• _Passage given_
Film score by James Newton Howard
- Released: November 18, 2000
- Recorded: 2000
- Venue: London
- Studio: AIR Studios; Abbey Road Studios;
- Genre: Film score
- Length: 45:22
- Label: Hollywood
- Producer: James Newton Howard; James T. Hill;

James Newton Howard chronology
| Dinosaur (2000) | Unbreakable (2000) | Vertical Limit (2000) |

= Unbreakable (soundtrack) =

Unbreakable (Original Motion Picture Score) is the film score to the 2000 film Unbreakable directed by M. Night Shyamalan, starring Bruce Willis, Samuel L. Jackson, and Robin Wright. It is the first instalment in the Unbreakable film series. The film score is composed by James Newton Howard and released through Hollywood Records on November 18, 2000.

• _Record set_
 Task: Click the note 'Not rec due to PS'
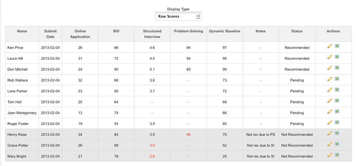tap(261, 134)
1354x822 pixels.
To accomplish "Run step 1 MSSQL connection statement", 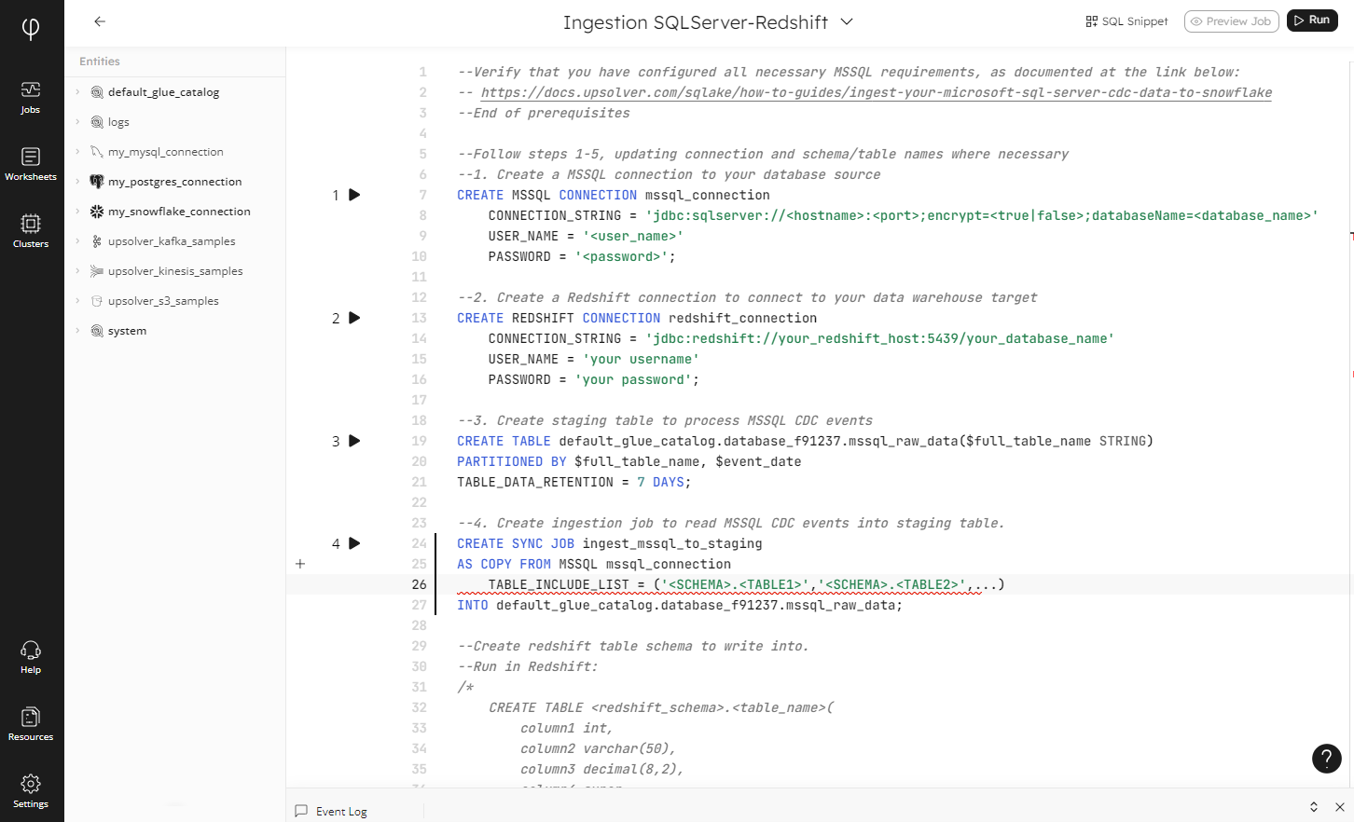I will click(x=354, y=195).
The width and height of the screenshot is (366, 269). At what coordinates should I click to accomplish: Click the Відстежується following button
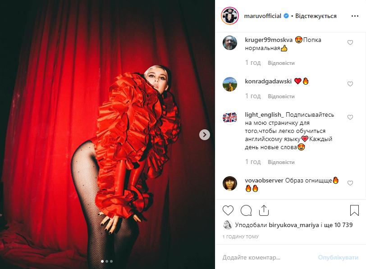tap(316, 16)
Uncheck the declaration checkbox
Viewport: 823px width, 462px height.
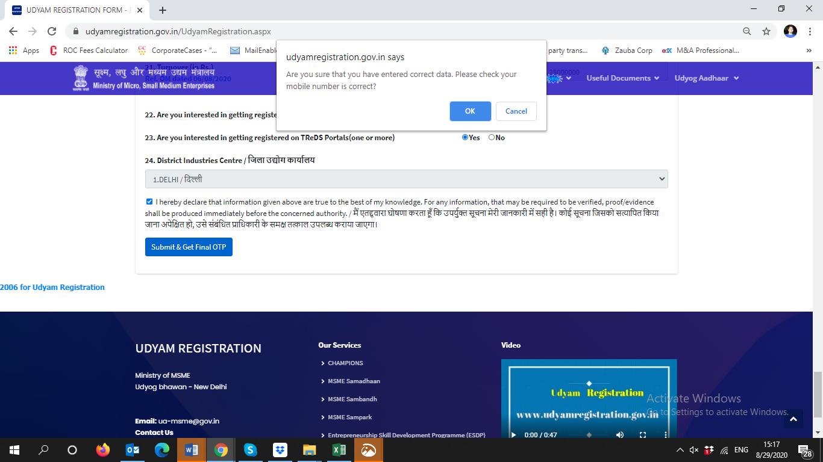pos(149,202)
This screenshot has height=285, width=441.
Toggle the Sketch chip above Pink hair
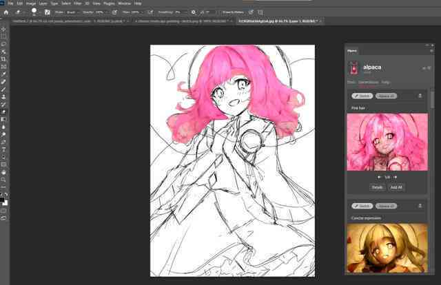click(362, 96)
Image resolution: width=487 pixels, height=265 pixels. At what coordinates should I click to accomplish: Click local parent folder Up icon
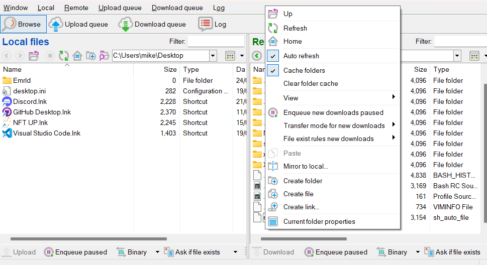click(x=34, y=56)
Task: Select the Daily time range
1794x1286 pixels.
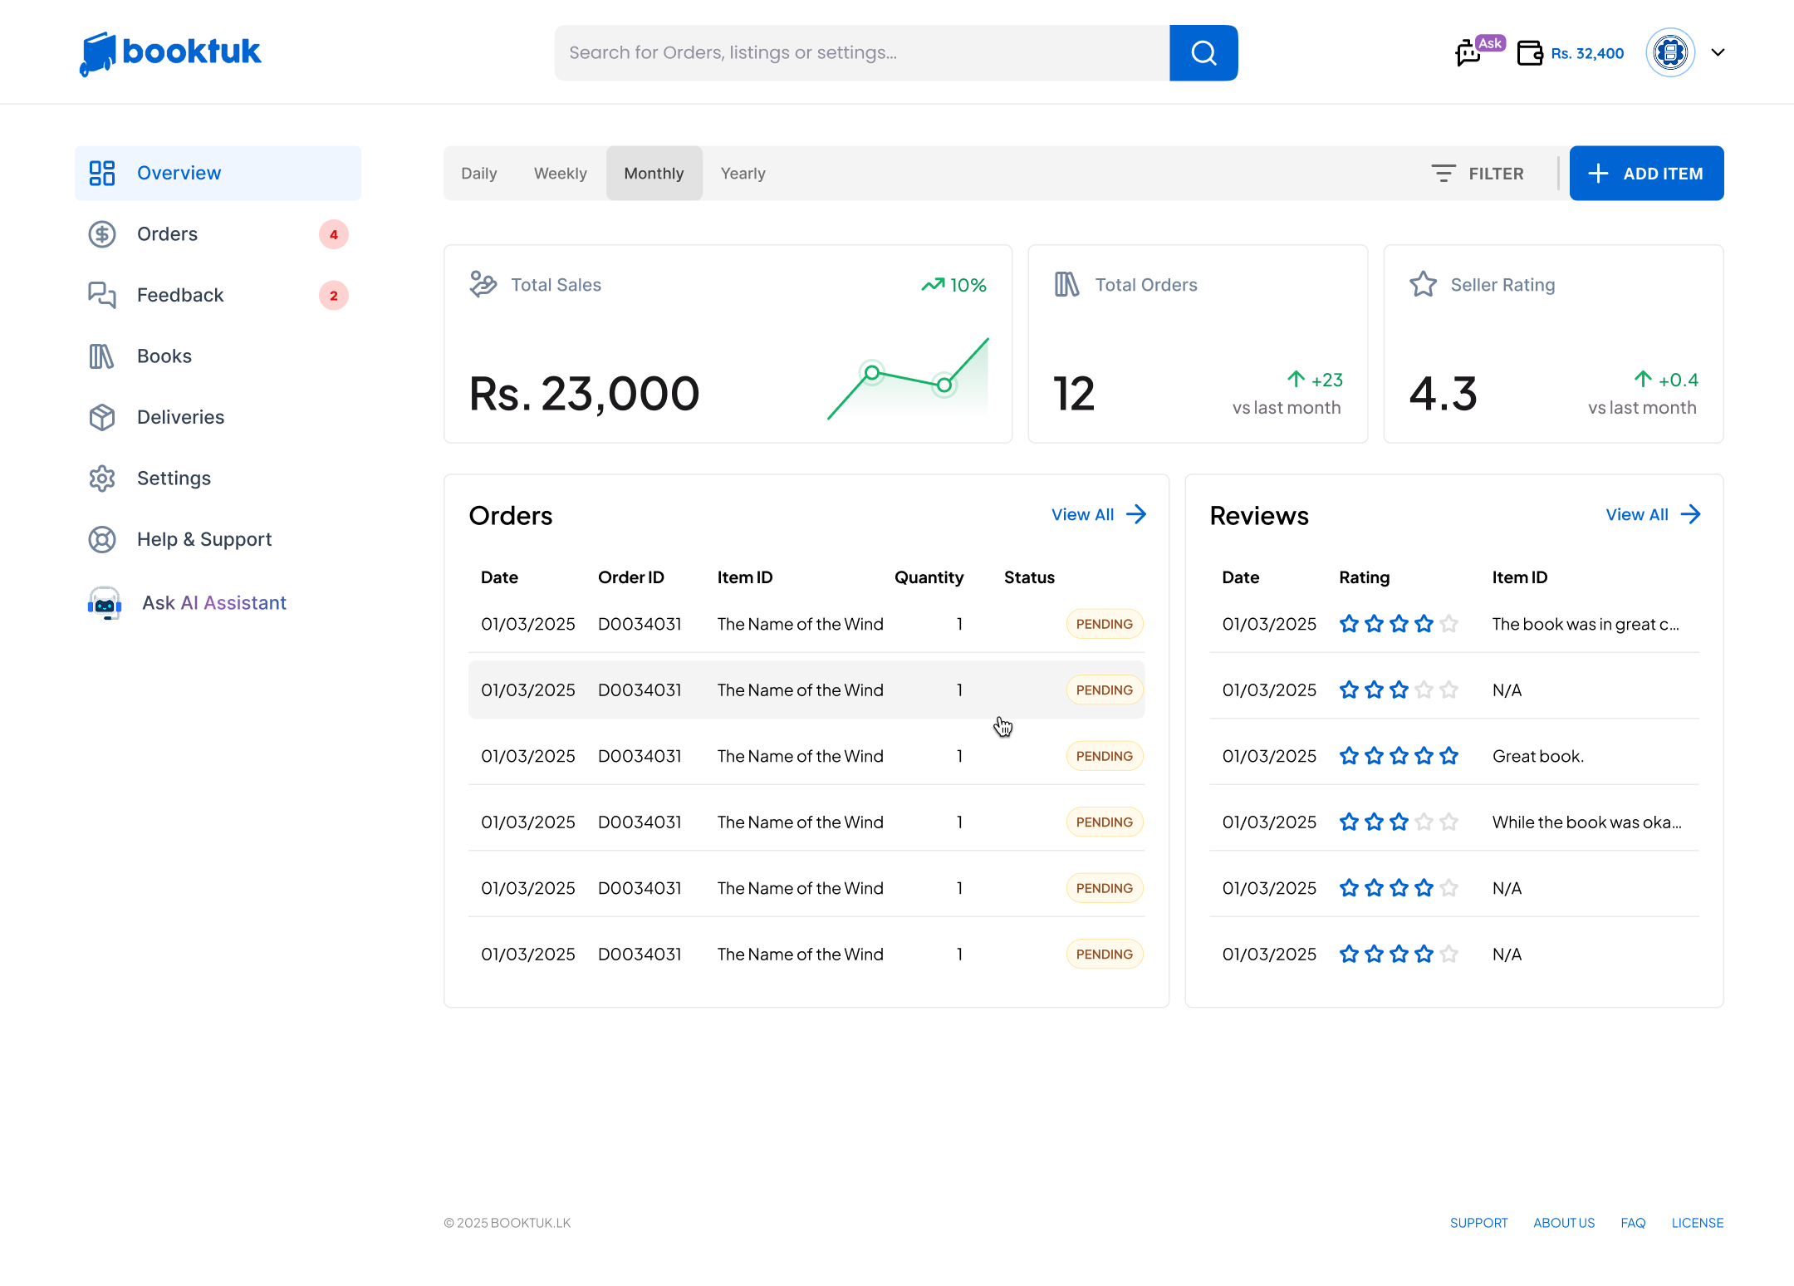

• _The tasks_
a – Translate this sentence from the Unbreakable soundtrack article into Spanish: "The film score is composed by James Newton Howard and released through Hollywood Records on November 18, 2000."
b – Please output the part of the Unbreakable soundtrack article starting with "James Newton Howard chronology" and going on through "November 18, 2000.".

• _Responses to the tasks_
a – La partitura de la película fue compuesta por James Newton Howard y publicada a través de Hollywood Records el 18 de noviembre de 2000.

b –
James Newton Howard chronology
| Dinosaur (2000) | Unbreakable (2000) | Vertical Limit (2000) |

= Unbreakable (soundtrack) =

Unbreakable (Original Motion Picture Score) is the film score to the 2000 film Unbreakable directed by M. Night Shyamalan, starring Bruce Willis, Samuel L. Jackson, and Robin Wright. It is the first instalment in the Unbreakable film series. The film score is composed by James Newton Howard and released through Hollywood Records on November 18, 2000.